A little later, the call came back to her mind. The practice was still open in the morning. It still was. She could call now. She even tapped in the number, let the phone rest in her hand for a moment, and then put it back down.

The rest of the morning passed quickly. Workshop, office, materials, drawings, questions. In passing, she caught one uncertainty that would otherwise have grown into something bigger later, and a moment after that she was back again between trestles and panels.

Anyone who saw her there would not have guessed that even leaving the apartment that morning had already been difficult for her. No one would have thought that the same woman who could see with half a glance why something would not work was unable, for days, to call a doctor’s office. And yet it was true.

At midday she ate a roll standing up and thought of the call again.

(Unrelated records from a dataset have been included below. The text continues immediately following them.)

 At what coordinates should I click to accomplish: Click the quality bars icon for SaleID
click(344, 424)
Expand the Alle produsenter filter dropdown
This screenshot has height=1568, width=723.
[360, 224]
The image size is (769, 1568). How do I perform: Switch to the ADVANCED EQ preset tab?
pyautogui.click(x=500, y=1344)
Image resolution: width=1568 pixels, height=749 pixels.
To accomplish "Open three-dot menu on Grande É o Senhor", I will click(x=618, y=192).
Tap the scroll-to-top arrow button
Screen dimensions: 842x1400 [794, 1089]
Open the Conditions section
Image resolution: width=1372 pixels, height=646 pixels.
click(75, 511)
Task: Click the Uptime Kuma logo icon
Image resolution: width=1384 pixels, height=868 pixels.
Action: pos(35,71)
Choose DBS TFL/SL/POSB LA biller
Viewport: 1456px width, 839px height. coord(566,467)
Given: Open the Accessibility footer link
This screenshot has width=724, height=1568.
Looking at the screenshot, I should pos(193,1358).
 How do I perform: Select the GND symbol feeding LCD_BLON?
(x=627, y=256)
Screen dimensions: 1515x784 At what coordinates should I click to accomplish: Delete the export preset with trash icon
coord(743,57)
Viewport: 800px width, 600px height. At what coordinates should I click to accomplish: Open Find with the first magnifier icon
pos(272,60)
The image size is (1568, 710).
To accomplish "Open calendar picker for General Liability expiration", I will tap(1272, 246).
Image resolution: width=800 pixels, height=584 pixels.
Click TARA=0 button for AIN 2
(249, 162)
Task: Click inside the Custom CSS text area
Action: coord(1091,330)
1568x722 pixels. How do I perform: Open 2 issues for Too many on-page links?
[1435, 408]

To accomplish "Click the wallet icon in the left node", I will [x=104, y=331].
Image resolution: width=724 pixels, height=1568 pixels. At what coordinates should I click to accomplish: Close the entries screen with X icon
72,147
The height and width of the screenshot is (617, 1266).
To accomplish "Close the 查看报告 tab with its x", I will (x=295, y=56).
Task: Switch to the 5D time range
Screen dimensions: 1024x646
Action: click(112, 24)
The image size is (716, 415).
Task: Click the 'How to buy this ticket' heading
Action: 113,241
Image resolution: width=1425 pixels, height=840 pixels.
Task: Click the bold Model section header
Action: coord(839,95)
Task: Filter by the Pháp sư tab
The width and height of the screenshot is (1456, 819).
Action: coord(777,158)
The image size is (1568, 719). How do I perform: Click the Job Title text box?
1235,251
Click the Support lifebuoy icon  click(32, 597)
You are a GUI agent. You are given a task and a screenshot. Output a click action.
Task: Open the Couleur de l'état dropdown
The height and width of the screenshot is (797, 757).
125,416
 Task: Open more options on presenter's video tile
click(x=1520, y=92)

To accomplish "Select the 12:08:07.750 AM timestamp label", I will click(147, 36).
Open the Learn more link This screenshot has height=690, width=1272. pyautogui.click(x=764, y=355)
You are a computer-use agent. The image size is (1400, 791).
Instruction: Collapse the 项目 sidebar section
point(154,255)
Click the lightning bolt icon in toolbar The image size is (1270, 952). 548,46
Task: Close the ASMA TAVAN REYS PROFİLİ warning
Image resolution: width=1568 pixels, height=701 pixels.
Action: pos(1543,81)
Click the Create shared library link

The practice was still open. The thought was there, clear enough, and still it disappeared again without anything happening.

By the afternoon, things at work had become orderly again. What had stalled in the morning had been sorted out enough that no one needed to ask much anymore. She answered an email, changed something else in the plan, and told a colleague in passing what needed to be done first tomorrow. He simply nodded and kept walking.

As closing time drew nearer, the noise thinned out. She wrote something else into the plan for the next day and thought once more of the practice. If she called right now, someone might still pick up. It would hardly take a minute. Then she set the pen down beside her and looked at her phone. The number was still there. By then, the practice had closed.

One of her colleagues stuck his head through the door and asked if she could come by the construction site with him briefly the next morning because he would feel more certain about two points if she looked them over once more beforehand. “Yes,” she said. “I will.”

A little later, she turned off the light in the office. From the outside, it had been a good day. They had caught the mistake early enough, reorganized the workflow, and lost nothing important. For tomorrow, it was already clear again what would come first. Down in the workshop, someone said goodbye with a half-joke about her usual lateness, friendly and without blame. She gave a quick grin, took her bag, and went outside.

Outside, she stood still for a moment. The phone in her jacket pocket was hardly more than the small remainder of a day that had otherwise been manageable in almost every direction. Then she kept walking.

Tomorrow, she thought. And even that did not sound like a plan.